Dien Joseph
Center for Advanced Study of Language, University of Maryland, College Park, Maryland 20742-0025, USA.
Dev Neuropsychol. 2012;37(6):497-517. doi: 10.1080/87565641.2012.697503.
Principal components analysis (PCA) has attracted increasing interest as a tool for facilitating analysis of high-density event-related potential (ERP) data. While every researcher is exposed to this statistical procedure in graduate school, its complexities are rarely covered in depth and hence researchers are often not conversant with its subtleties. Furthermore, application to ERP datasets involves unique aspects that would not be covered in a general statistics course.
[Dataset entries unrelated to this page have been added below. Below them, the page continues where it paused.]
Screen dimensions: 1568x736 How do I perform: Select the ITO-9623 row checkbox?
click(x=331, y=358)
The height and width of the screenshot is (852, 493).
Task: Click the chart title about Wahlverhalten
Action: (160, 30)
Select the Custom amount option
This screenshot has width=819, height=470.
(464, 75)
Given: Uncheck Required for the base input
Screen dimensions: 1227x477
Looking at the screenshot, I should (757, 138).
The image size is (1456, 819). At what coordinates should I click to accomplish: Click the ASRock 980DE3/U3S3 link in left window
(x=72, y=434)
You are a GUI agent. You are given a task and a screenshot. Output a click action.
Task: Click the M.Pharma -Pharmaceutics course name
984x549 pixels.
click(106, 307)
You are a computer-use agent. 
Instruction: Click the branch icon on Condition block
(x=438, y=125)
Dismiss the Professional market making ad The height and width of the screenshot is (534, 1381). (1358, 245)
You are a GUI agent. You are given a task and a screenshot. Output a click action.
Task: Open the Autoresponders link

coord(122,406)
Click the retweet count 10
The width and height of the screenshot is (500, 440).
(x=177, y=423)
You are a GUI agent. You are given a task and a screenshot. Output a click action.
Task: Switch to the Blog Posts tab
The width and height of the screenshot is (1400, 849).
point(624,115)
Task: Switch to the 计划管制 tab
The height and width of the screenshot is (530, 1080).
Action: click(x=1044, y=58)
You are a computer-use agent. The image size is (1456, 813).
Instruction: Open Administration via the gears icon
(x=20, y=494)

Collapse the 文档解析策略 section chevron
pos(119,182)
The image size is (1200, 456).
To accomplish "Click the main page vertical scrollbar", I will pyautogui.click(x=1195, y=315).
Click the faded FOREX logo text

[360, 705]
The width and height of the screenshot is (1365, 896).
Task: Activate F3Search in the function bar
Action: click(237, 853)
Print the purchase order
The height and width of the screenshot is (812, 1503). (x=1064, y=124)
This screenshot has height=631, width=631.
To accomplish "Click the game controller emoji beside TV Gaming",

This tutorial seeks to provide guidance on the decisions involved in applying PCA to ERPs and their consequences, using the ERP PCA Toolkit to illustrate the analysis process on a novelty oddball dataset.
主成分分析(PCA)作为一种有助于分析高密度事件相关电位(ERP)数据的工具,已引起越来越多的关注。虽然每位研究人员在研究生阶段都会接触到这种统计方法,但其复杂性很少被深入探讨,因此研究人员往往并不熟悉其细微之处。此外,将其应用于ERP数据集涉及一些一般统计学课程中不会涵盖的独特方面。本教程旨在就将PCA应用于ERP时所涉及的决策及其后果提供指导,并使用ERP PCA工具包来说明对一个新奇Oddball数据集的分析过程。